● **Required action**:
What you return must match the records exactly, with every line included.

● **Collected data entries**:
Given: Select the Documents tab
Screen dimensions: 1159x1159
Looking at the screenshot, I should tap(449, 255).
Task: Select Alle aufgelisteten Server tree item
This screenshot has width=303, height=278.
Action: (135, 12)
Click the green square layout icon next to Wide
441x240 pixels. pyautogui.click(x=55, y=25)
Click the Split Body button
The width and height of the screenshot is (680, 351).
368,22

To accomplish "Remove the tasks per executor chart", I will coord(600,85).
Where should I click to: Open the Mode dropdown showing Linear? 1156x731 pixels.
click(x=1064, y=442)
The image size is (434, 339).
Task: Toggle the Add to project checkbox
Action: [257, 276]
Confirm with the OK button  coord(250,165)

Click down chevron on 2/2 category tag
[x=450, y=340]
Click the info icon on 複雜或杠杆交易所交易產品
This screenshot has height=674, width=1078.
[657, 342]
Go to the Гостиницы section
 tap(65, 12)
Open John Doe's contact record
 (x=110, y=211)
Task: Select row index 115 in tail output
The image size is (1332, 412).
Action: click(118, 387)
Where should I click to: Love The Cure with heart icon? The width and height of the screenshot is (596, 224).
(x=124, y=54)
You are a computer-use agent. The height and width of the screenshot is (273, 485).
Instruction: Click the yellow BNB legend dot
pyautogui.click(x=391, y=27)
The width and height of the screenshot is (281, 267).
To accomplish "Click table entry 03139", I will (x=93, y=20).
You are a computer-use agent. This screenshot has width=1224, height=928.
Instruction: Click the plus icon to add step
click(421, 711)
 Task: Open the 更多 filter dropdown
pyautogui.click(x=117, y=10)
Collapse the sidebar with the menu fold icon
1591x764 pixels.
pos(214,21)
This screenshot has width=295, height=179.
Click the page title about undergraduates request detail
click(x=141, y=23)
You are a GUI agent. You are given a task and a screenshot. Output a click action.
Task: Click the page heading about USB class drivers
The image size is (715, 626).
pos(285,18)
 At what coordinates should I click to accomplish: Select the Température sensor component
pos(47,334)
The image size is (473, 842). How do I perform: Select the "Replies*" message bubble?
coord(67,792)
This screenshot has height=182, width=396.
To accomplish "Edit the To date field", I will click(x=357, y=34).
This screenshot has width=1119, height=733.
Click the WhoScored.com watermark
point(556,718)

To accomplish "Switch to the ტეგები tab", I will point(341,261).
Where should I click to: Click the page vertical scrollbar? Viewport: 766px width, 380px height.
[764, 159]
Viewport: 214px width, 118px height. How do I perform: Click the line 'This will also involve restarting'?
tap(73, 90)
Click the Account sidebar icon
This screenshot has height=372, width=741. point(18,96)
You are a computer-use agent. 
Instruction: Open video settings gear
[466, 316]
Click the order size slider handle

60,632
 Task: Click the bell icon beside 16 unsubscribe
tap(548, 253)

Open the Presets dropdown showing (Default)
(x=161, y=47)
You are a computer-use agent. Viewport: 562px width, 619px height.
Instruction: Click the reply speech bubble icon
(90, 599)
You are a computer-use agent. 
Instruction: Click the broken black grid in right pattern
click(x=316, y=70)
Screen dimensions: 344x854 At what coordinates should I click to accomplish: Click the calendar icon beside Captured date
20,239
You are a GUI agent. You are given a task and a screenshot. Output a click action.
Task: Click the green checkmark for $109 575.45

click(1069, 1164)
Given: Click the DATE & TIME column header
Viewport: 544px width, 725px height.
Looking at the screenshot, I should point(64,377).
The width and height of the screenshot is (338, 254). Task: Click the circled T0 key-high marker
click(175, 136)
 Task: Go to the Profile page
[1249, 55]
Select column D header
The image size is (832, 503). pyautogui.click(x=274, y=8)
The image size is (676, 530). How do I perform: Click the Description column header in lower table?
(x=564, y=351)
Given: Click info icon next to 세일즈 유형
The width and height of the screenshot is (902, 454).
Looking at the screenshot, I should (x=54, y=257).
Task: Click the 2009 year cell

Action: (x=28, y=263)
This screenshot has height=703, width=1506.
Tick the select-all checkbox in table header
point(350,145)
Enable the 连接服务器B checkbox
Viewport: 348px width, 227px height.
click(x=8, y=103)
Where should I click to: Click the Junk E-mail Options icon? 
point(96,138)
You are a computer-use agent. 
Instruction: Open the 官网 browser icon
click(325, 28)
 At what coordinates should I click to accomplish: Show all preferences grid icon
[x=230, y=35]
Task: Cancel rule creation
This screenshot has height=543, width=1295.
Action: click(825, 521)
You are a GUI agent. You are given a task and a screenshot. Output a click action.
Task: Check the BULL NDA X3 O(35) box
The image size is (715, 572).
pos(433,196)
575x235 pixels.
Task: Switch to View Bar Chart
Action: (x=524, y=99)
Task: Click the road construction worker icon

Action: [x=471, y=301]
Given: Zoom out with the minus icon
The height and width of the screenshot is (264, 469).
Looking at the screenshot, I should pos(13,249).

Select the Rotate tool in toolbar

● **The completed task**:
Given: Select the Documents tab
Screen dimensions: 1159x1159
Looking at the screenshot, I should tap(449, 255).
Task: Select Alle aufgelisteten Server tree item
This screenshot has width=303, height=278.
Action: (135, 12)
Click the green square layout icon next to Wide
441x240 pixels. pyautogui.click(x=55, y=25)
Click the Split Body button
The width and height of the screenshot is (680, 351).
368,22

To accomplish "Remove the tasks per executor chart", I will coord(600,85).
Where should I click to: Open the Mode dropdown showing Linear? 1156x731 pixels.
click(x=1064, y=442)
The image size is (434, 339).
Task: Toggle the Add to project checkbox
Action: [257, 276]
Confirm with the OK button  coord(250,165)

Click down chevron on 2/2 category tag
[x=450, y=340]
Click the info icon on 複雜或杠杆交易所交易產品
This screenshot has height=674, width=1078.
[657, 342]
Go to the Гостиницы section
 tap(65, 12)
Open John Doe's contact record
 (x=110, y=211)
Task: Select row index 115 in tail output
The image size is (1332, 412).
Action: click(118, 387)
Where should I click to: Love The Cure with heart icon? The width and height of the screenshot is (596, 224).
(x=124, y=54)
You are a computer-use agent. The height and width of the screenshot is (273, 485).
Instruction: Click the yellow BNB legend dot
pyautogui.click(x=391, y=27)
The width and height of the screenshot is (281, 267).
To accomplish "Click table entry 03139", I will (x=93, y=20).
You are a computer-use agent. This screenshot has width=1224, height=928.
Instruction: Click the plus icon to add step
click(421, 711)
 Task: Open the 更多 filter dropdown
pyautogui.click(x=117, y=10)
Collapse the sidebar with the menu fold icon
1591x764 pixels.
pos(214,21)
This screenshot has width=295, height=179.
Click the page title about undergraduates request detail
click(x=141, y=23)
You are a GUI agent. You are given a task and a screenshot. Output a click action.
Task: Click the page heading about USB class drivers
The image size is (715, 626).
pos(285,18)
 At what coordinates should I click to accomplish: Select the Température sensor component
pos(47,334)
The image size is (473, 842). How do I perform: Select the "Replies*" message bubble?
coord(67,792)
This screenshot has height=182, width=396.
To accomplish "Edit the To date field", I will click(x=357, y=34).
This screenshot has width=1119, height=733.
Click the WhoScored.com watermark
point(556,718)

To accomplish "Switch to the ტეგები tab", I will point(341,261).
Where should I click to: Click the page vertical scrollbar? Viewport: 766px width, 380px height.
[764, 159]
Viewport: 214px width, 118px height. How do I perform: Click the line 'This will also involve restarting'?
tap(73, 90)
Click the Account sidebar icon
This screenshot has height=372, width=741. point(18,96)
You are a computer-use agent. 
Instruction: Open video settings gear
[466, 316]
Click the order size slider handle

60,632
 Task: Click the bell icon beside 16 unsubscribe
tap(548, 253)

Open the Presets dropdown showing (Default)
(x=161, y=47)
You are a computer-use agent. Viewport: 562px width, 619px height.
Instruction: Click the reply speech bubble icon
(90, 599)
You are a computer-use agent. 
Instruction: Click the broken black grid in right pattern
click(x=316, y=70)
Screen dimensions: 344x854 At what coordinates should I click to accomplish: Click the calendar icon beside Captured date
20,239
You are a GUI agent. You are given a task and a screenshot. Output a click action.
Task: Click the green checkmark for $109 575.45

click(1069, 1164)
Given: Click the DATE & TIME column header
Viewport: 544px width, 725px height.
Looking at the screenshot, I should point(64,377).
The width and height of the screenshot is (338, 254). Task: Click the circled T0 key-high marker
click(175, 136)
 Task: Go to the Profile page
[1249, 55]
Select column D header
The image size is (832, 503). pyautogui.click(x=274, y=8)
The image size is (676, 530). How do I perform: Click the Description column header in lower table?
(x=564, y=351)
Given: Click info icon next to 세일즈 유형
The width and height of the screenshot is (902, 454).
Looking at the screenshot, I should (x=54, y=257).
Task: Click the 2009 year cell

Action: (x=28, y=263)
This screenshot has height=703, width=1506.
Tick the select-all checkbox in table header
point(350,145)
Enable the 连接服务器B checkbox
Viewport: 348px width, 227px height.
click(x=8, y=103)
Where should I click to: Click the Junk E-mail Options icon? 
point(96,138)
You are a computer-use agent. 
Instruction: Open the 官网 browser icon
click(325, 28)
 At what coordinates should I click to accomplish: Show all preferences grid icon
[x=230, y=35]
Task: Cancel rule creation
This screenshot has height=543, width=1295.
Action: click(825, 521)
You are a GUI agent. You are given a task and a screenshot. Output a click action.
Task: Check the BULL NDA X3 O(35) box
The image size is (715, 572).
pos(433,196)
575x235 pixels.
Task: Switch to View Bar Chart
Action: (x=524, y=99)
Task: Click the road construction worker icon

Action: [x=471, y=301]
Given: Zoom out with the minus icon
The height and width of the screenshot is (264, 469).
Looking at the screenshot, I should pos(13,249).

Select the Rotate tool in toolbar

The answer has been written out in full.